吉井佳音さん(第23代高校生平和大使)、橋本花帆さん(第24代高校生平和大使)が司会を務めました。はじめに、開会にあたって東日本大震災の犠牲となったすべての方に対し黙とうを行いました。
染裕之・大会共同実行委員長と、現地実行委員会を代表し角田政志・福島県平和フォーラム共同代表がそれぞれあいさつしました。また、大会基調提起を谷雅志・実行委員会事務局長が行いました(→大会基調はこちら)。
原水禁共同議長の金子哲夫さんから基調講演が行われました。「被爆80年 核と人類は共存できない 核なき世界をめざして」をテーマに、原水禁運動の原点と歴史を振り返りました。とくに「核の平和利用」論と決別し、核絶対否定の理念を打ち立てていく経過について詳細に説明されました。
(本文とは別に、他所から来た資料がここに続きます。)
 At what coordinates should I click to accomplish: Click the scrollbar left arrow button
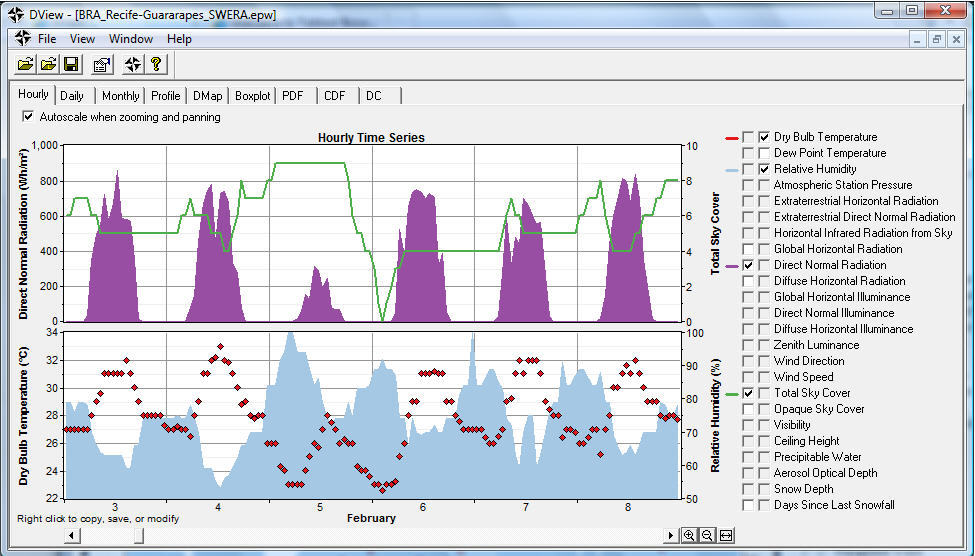[x=72, y=535]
この理念は原発立地県からの提起や科学者との交流のなかでかたちづくられたもので、ウラン採掘から最終処分に至るまで、弱い立場にある人びとを犠牲にし続ける核社会を問い、あらゆる核被害者の救済を求めるものであるとしました。そして再びの過ちを繰り返さないためにも、脱原発を実現することを呼びかけました。
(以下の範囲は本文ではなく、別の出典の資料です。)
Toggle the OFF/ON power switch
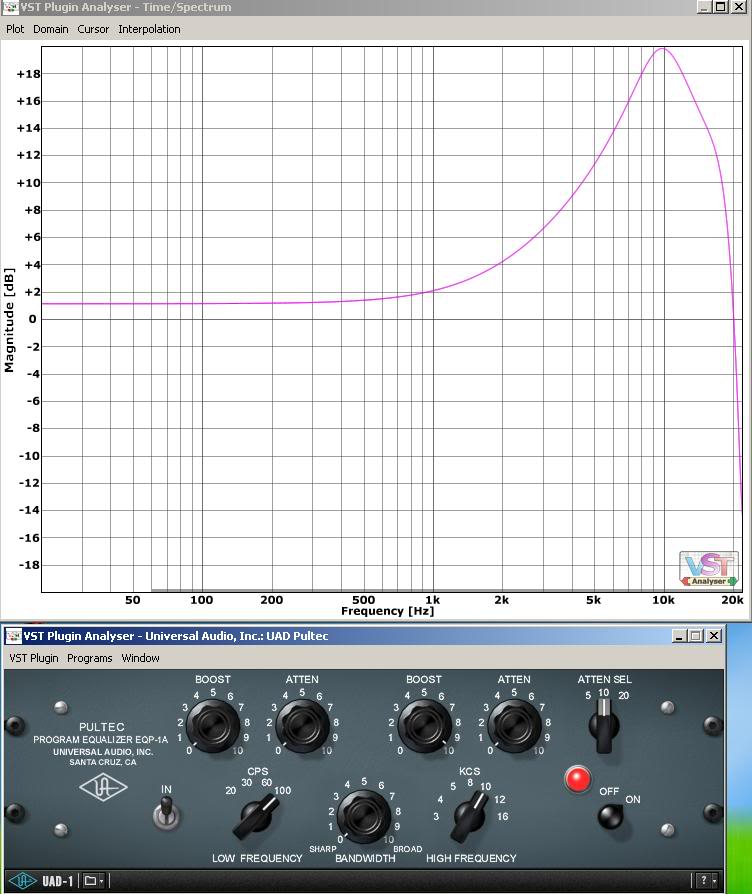This screenshot has width=752, height=894. (611, 816)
続いて満田夏花さん(FoE Japan理事)から現在すすめられている原発回帰のエネルギー政策について、門馬好春さん(30年中間貯蔵施設地権者会会長)から福島現地の中間貯蔵施設問題について、そして吉田裕史さん(原水爆禁止新潟県協議会副理事長)から柏崎刈羽原発をめぐる状況について、それぞれ報告を受けました。
その後、高校生平和大使およびOPによるパネルディスカッションが行われました。岩手県から佐藤綾音さん(第26代)・小笠原妙衣さん(第28代)・澤田麻椰さん(第28代) 、新潟県から吉田苺加さん(第28代)、福島県から五十嵐まど佳さん(第26代) ・半谷優亜さん(第27代)、 後藤絆希さん(第28代)が登壇。高校生自身で集めた若者の意識調査のアンケート結果をもとにしながら、原発や核兵器に対する率直な意見を交わしました。
最後に、福島大会実行委員の鈴木健一さんが「2025 フクシマアピール(案)」を読み上げて提案(本ページ下部に掲載)。全体の拍手をもって採択しました。
【被爆80周年原水爆禁止世界大会・福島大会】アーカイブ動画
2025 フクシマ アピール
1945年8月6日広島・8月9日長崎。一瞬にして多くの命が奪われたばかりか、今も後遺症に苦しむ被爆者を生み出した原爆被爆から80年を迎えます。
東京電力福島第一原発の過酷事故からは14年が過ぎました。特定復興再生拠点区域の避難指示がすべて解除され、住民の帰還に向け、町の整備や企業誘致などが進められています。また、帰還意向のある住民が帰還できるよう、必要な箇所の除染を進める「特定帰還居住区域」は、5つの市と町で策定されましたが、避難の長期化に伴い帰還を断念せざるを得ない住民も多くなっています。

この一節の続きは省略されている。